Cartelle fiscali? Pagale in tabaccheria!

Sali e tabacchiNon solo fumo, le tabaccherie accolgono il pagamento dei debiti verso Equitalia (leggi comunicato dell'Agenzia delle Entrate). L’accordo appena siglato dalla Società di riscossione nazionale, dalla Federazione italiana tabaccaie e dall'amministratore delegato di Banca Itb, Francesco Marrara, consente di saldare i debiti fiscali e contributivi nelle 11.782 tabaccherie abilitate al servizio di pagamento tramite Rav, il bollettino precompilato allegato alle cartelle.

Nuovi canali di pagamento e riscossione che si affiancano a quelli bancari e postali.

I vantaggi per i contribuenti

Le tabaccherie, proprio per la loro caratteristica flessibilità, offrono un ampliamento delle fasce orarie giornaliere di servizio: si potrà, infatti, pagare dalle 6 alle 22 di tutti i giorni feriali e dalle 6 alle 14 della domenica.
Per ogni operazione effettuata presso la tabaccheria è previsto un importo massimo pari a 1.500 euro, pagabile sia in contranti che tramite bancomat, con l'aggiunta di una piccola commissione di 1 euro e 80 centesimi.

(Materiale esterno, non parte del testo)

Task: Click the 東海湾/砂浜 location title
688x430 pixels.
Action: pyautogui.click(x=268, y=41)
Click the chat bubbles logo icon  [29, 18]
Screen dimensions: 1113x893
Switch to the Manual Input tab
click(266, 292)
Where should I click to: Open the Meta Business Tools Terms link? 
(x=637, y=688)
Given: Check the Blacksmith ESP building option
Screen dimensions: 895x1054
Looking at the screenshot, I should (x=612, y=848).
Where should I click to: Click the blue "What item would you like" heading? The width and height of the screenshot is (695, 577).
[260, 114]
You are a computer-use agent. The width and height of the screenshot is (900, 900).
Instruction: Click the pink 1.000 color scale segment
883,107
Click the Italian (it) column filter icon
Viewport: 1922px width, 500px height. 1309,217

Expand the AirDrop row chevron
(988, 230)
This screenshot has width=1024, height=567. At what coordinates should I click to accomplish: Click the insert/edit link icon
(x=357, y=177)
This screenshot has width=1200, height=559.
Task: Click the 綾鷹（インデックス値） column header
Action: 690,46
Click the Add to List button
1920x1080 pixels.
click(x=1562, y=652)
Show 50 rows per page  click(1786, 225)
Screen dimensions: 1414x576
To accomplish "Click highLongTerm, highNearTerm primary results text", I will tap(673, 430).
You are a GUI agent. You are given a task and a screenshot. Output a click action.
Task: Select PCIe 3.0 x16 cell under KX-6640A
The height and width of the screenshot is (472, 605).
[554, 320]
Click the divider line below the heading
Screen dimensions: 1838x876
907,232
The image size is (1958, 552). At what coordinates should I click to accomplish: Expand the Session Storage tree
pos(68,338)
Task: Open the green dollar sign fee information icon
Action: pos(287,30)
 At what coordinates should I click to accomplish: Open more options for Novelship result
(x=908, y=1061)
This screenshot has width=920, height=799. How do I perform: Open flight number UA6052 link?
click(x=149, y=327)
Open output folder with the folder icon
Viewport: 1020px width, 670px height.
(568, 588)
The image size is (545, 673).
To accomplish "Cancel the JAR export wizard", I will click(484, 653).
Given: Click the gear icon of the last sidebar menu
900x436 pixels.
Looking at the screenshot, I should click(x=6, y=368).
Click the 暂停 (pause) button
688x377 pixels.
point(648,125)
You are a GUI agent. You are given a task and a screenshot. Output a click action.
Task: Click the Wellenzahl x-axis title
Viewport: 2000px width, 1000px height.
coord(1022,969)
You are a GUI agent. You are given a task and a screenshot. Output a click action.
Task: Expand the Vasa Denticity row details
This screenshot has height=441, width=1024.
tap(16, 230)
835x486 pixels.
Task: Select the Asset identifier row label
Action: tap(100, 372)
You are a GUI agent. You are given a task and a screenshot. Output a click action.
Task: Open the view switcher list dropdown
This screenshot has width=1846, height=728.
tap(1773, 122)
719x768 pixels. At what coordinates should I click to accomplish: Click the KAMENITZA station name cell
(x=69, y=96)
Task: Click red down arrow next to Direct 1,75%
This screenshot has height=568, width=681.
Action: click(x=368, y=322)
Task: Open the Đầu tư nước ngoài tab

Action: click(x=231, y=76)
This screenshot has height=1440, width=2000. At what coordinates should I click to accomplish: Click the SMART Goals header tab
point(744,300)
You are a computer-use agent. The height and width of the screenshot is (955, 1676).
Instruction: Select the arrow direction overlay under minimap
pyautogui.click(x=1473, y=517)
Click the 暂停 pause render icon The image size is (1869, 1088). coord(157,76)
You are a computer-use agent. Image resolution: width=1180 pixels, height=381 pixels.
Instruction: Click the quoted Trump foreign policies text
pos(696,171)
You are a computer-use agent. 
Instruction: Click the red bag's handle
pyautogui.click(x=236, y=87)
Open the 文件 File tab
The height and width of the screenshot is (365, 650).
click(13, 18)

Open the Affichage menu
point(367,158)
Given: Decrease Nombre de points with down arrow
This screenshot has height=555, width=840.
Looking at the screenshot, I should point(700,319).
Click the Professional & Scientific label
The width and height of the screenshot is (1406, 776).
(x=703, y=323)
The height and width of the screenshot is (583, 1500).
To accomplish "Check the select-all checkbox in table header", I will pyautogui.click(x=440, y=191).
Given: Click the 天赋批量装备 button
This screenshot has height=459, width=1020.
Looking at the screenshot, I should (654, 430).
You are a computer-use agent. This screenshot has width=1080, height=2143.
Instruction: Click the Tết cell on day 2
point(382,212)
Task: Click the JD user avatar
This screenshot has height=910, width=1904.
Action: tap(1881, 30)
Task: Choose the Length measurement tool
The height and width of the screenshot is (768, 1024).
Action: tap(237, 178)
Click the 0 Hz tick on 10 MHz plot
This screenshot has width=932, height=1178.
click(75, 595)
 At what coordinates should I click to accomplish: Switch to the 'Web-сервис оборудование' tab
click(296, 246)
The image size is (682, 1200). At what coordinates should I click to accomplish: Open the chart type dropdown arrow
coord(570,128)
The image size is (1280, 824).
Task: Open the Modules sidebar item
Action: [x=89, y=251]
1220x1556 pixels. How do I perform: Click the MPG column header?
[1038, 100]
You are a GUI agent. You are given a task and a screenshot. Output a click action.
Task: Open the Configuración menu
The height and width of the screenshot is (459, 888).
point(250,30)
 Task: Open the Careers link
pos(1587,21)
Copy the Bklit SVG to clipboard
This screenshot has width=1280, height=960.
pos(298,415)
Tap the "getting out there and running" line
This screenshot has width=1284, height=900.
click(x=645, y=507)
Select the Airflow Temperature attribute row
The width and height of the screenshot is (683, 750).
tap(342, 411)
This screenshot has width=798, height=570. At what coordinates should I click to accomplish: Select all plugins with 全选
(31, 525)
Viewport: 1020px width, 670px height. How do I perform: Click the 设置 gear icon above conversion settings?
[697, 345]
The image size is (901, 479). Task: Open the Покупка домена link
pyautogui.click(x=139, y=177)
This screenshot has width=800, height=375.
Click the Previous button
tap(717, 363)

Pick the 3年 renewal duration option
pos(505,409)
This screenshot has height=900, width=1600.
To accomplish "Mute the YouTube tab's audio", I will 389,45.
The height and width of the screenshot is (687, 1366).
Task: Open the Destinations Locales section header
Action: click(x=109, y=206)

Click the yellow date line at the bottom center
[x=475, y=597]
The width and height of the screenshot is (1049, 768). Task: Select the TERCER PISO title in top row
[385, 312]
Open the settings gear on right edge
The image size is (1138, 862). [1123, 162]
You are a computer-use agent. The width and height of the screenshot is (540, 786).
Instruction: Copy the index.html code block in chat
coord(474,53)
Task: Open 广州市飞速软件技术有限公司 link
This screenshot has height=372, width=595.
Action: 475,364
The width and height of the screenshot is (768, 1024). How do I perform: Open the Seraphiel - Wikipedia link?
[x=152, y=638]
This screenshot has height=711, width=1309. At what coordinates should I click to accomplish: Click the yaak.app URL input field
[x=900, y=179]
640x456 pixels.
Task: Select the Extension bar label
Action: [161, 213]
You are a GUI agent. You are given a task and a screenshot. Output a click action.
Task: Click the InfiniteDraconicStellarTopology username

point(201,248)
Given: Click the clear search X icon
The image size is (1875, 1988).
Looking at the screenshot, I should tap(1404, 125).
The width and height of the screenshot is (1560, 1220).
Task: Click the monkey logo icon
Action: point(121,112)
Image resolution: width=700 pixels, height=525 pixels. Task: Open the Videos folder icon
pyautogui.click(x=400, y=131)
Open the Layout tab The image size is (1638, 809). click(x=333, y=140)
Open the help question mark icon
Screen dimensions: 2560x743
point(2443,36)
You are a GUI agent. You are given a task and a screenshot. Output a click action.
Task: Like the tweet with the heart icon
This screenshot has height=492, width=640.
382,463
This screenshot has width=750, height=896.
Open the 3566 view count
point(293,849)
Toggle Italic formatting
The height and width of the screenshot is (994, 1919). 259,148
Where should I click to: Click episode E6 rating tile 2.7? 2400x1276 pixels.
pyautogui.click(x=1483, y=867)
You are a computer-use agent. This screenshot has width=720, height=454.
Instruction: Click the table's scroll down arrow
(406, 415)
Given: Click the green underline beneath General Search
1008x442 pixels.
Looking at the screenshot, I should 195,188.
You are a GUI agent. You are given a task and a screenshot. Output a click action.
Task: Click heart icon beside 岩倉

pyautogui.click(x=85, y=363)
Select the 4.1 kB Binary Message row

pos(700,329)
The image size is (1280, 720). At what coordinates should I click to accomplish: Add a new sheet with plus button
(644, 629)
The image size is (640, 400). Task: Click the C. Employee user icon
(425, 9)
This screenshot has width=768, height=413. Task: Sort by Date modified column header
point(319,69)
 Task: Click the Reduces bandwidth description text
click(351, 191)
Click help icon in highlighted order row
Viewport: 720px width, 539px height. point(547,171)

Ma le novità, per chi decide di utilizzare il nuovo canale di pagamento, non finiscono qui: coloro che effettuano il versamento dopo la scadenza dei previsti 60 giorni potranno avere dal tabaccaio il Rav aggiornato con gli interessi di mora e le altre spese, senza doversi recare presso uno sportello di Equitalia.